# Aim of the exercise
Nothing in the records may change when you print them out again.

++++ Data under study

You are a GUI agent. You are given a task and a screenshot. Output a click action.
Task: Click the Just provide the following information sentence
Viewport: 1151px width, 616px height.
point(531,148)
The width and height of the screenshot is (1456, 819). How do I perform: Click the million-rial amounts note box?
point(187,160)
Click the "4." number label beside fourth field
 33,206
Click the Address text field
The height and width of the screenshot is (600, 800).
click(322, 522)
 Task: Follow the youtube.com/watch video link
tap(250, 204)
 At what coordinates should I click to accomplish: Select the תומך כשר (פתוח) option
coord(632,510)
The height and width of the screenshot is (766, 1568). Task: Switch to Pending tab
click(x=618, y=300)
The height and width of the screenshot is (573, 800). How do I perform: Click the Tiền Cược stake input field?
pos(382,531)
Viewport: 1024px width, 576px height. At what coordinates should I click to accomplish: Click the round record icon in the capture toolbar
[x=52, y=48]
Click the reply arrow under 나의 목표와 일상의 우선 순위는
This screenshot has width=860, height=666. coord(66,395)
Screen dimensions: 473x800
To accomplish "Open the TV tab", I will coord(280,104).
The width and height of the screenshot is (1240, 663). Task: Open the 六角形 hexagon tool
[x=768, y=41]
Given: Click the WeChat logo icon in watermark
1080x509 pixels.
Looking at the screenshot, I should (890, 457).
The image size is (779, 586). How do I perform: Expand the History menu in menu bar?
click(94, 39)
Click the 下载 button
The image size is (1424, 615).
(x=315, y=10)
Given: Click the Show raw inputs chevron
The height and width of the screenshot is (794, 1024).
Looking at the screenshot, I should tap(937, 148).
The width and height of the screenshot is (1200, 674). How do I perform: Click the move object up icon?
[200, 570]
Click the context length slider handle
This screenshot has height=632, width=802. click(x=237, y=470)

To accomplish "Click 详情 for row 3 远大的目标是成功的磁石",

++++++++

# Answer
You are a GUI agent. You are given a task and a screenshot. Output a click action.
Task: Click the Just provide the following information sentence
Viewport: 1151px width, 616px height.
point(531,148)
The width and height of the screenshot is (1456, 819). How do I perform: Click the million-rial amounts note box?
point(187,160)
Click the "4." number label beside fourth field
 33,206
Click the Address text field
The height and width of the screenshot is (600, 800).
click(322, 522)
 Task: Follow the youtube.com/watch video link
tap(250, 204)
 At what coordinates should I click to accomplish: Select the תומך כשר (פתוח) option
coord(632,510)
The height and width of the screenshot is (766, 1568). Task: Switch to Pending tab
click(x=618, y=300)
The height and width of the screenshot is (573, 800). How do I perform: Click the Tiền Cược stake input field?
pos(382,531)
Viewport: 1024px width, 576px height. At what coordinates should I click to accomplish: Click the round record icon in the capture toolbar
[x=52, y=48]
Click the reply arrow under 나의 목표와 일상의 우선 순위는
This screenshot has width=860, height=666. coord(66,395)
Screen dimensions: 473x800
To accomplish "Open the TV tab", I will coord(280,104).
The width and height of the screenshot is (1240, 663). Task: Open the 六角形 hexagon tool
[x=768, y=41]
Given: Click the WeChat logo icon in watermark
1080x509 pixels.
Looking at the screenshot, I should (890, 457).
The image size is (779, 586). How do I perform: Expand the History menu in menu bar?
click(94, 39)
Click the 下载 button
The image size is (1424, 615).
(x=315, y=10)
Given: Click the Show raw inputs chevron
The height and width of the screenshot is (794, 1024).
Looking at the screenshot, I should tap(937, 148).
The width and height of the screenshot is (1200, 674). How do I perform: Click the move object up icon?
[200, 570]
Click the context length slider handle
This screenshot has height=632, width=802. click(x=237, y=470)

To accomplish "Click 详情 for row 3 远大的目标是成功的磁石",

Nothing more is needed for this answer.